The Fair Guide tale was about trade show exhibitors who’d been scammed out of millions of dollars. All they did was innocently fill out a legitimate-looking form to update their company information for a trade show guide. Unlike the tales of the Boogie Man and La Llorona, this one was true, making it even scarier.
Hopefully exhibitors at big trade shows can sleep better at night now. The Fair Guide, or Construct Data Publishers, temporarily has been shut down by the Federal Trade Commission, much to the relief of trade show organizers across the country.
“It’s about time they got this one under control,” one event organizer posted on Facebook upon hearing the news. “Way to go FTC.”
According to a news release, a federal judge has halted the Slovakia-based operation that’s been sending out the forms in order to scam trade show exhibitors for many years.
The ruling only temporarily stops the Fair Guide from conducting its shady business, but the FTC is seeking to halt the scam permanently and force the company to return fees it collected from unsuspecting companies and nonprofits.
The fine print on the form, which bore the headline, “Exhibitors Directory for Fairs and Exhibitors,” noted that your company would be charged fees for an advertising contract. If your form was sent back, generally you’d get a stream of letters threatening legal action because you hadn’t paid the $1,717 per year you apparently promised by returning the document.

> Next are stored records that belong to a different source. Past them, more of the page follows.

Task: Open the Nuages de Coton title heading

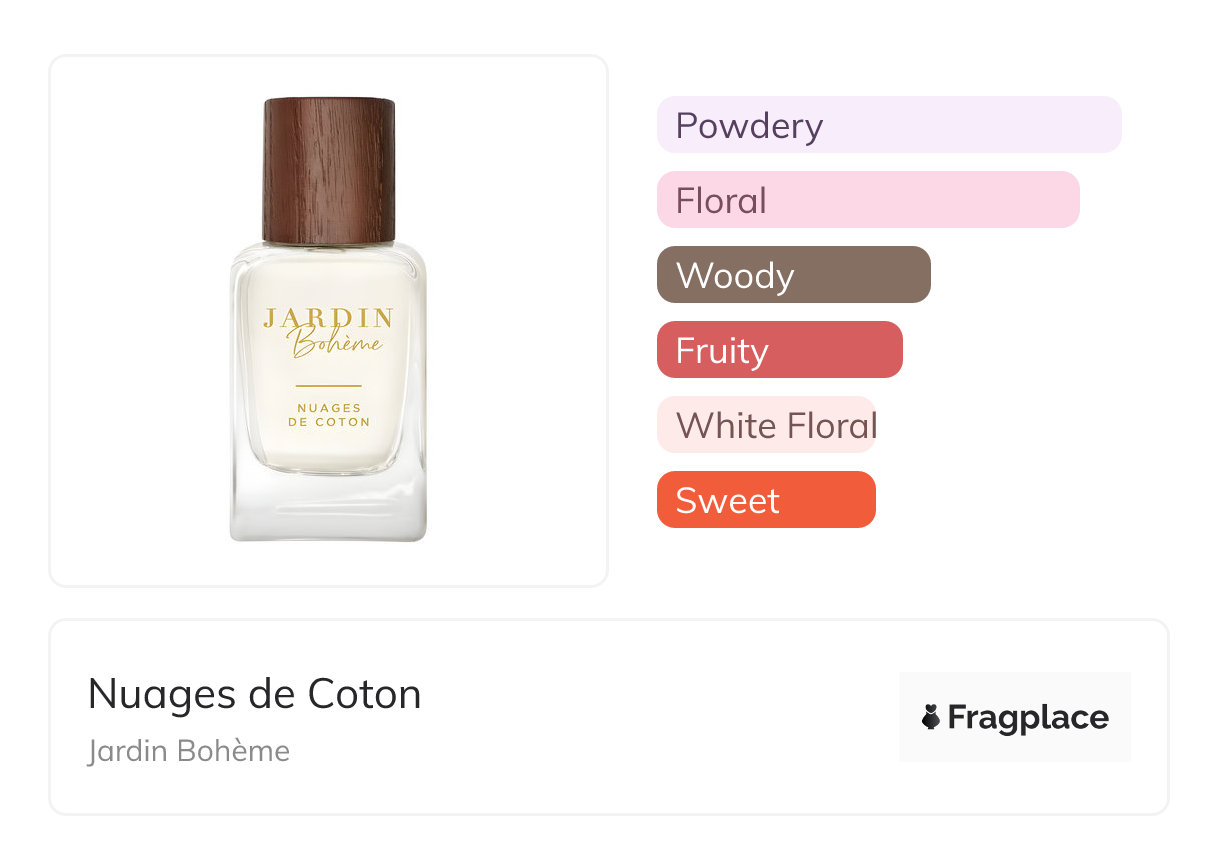Action: point(254,694)
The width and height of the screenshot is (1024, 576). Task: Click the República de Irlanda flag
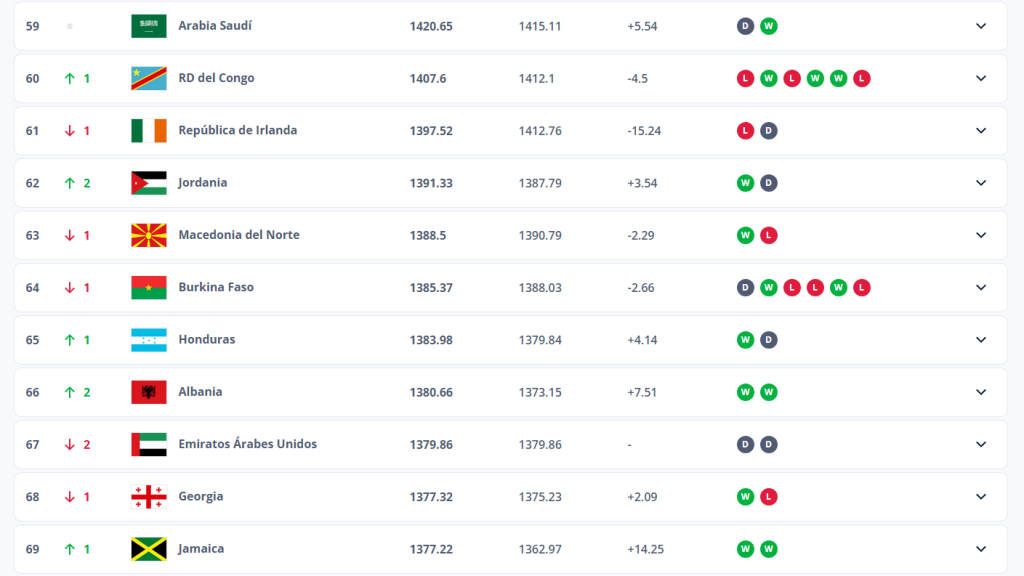(149, 131)
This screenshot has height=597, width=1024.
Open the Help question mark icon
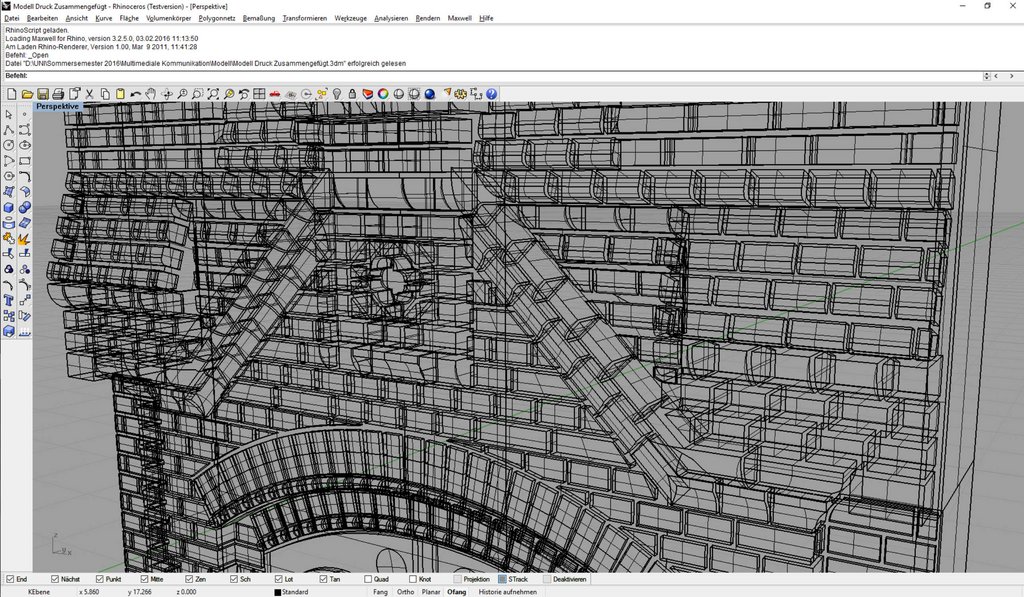(491, 94)
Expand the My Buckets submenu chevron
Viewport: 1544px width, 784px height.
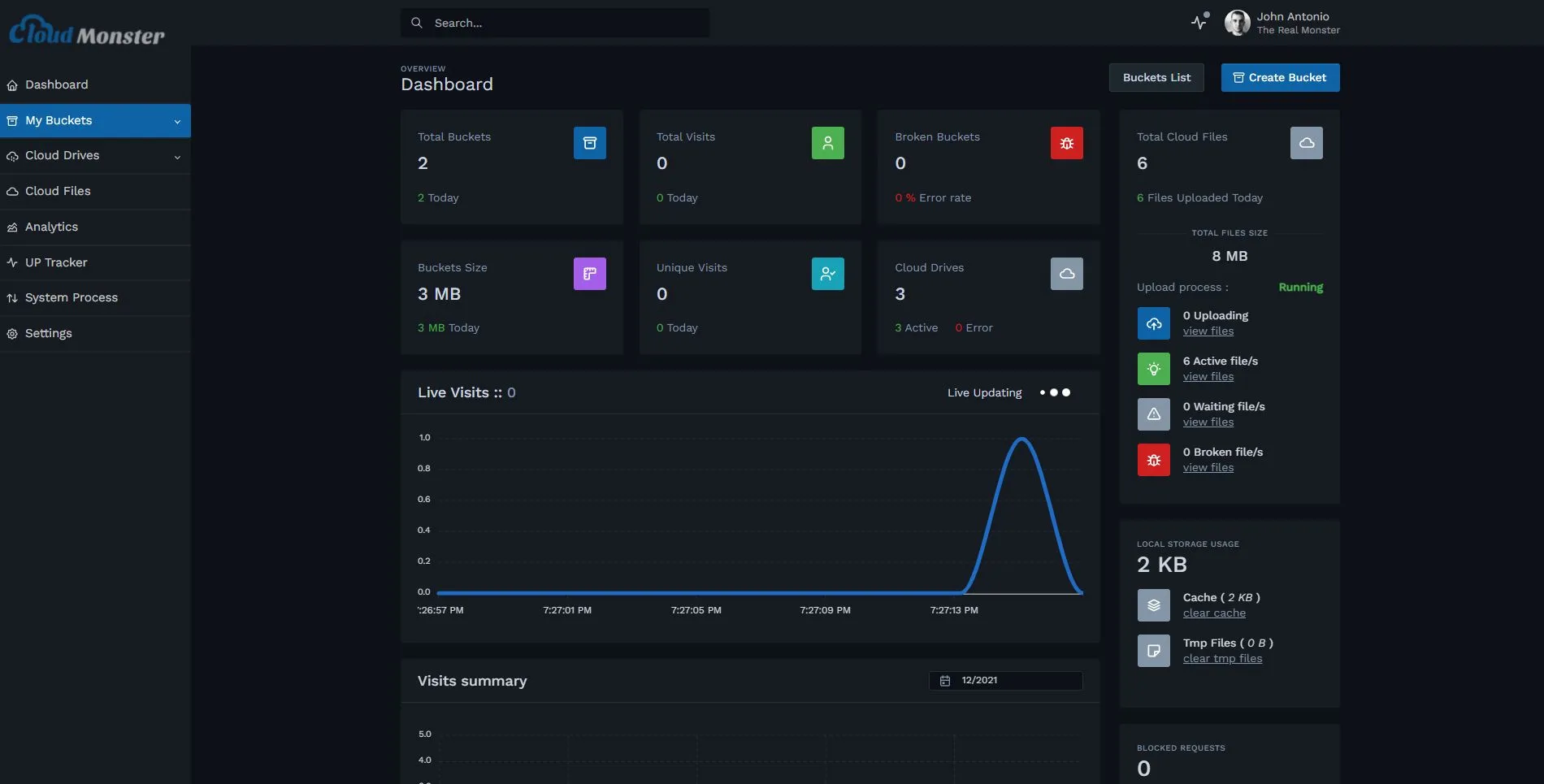click(177, 121)
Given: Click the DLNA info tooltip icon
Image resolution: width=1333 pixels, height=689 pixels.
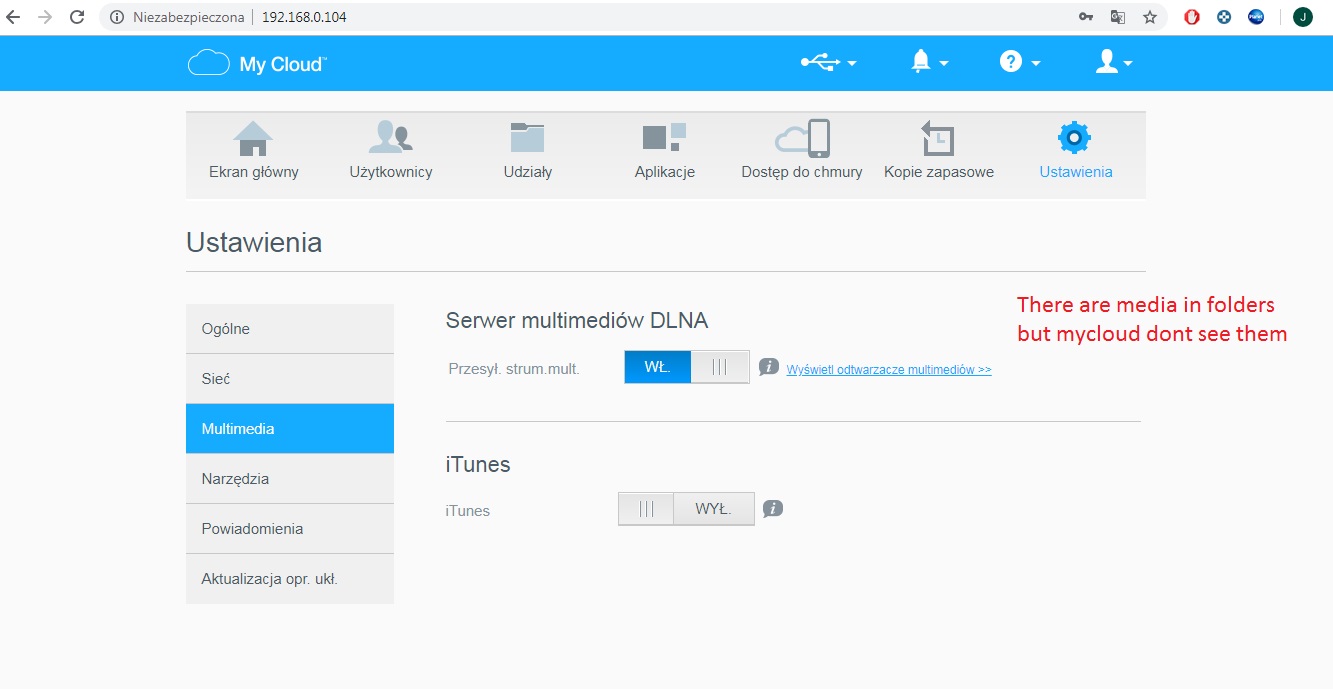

Before every trade show cycle, we’d receive the form, and in turn warn exhibitors at the Outdoor Retailer Winter and Summer Markets, Interbike, Health and Fitness Business Expo, SHOT Show and SIA to be on the lookout for these forms.
The FTC’s complaint was filed against Construct Data Publishers, also known as Fair Guide, Wolfgang Valvoda and Susanne Anhorn. Generally the FTC files a complaint when it has “reason to believe” the law is being, or has been, violated.
Construct Data moved from Austria to Slovakia in 2008, after being sued by Austrian authorities for deceptive practices. To settle the Austrian case, Construct Data agreed to stop soliciting businesses in the European Union.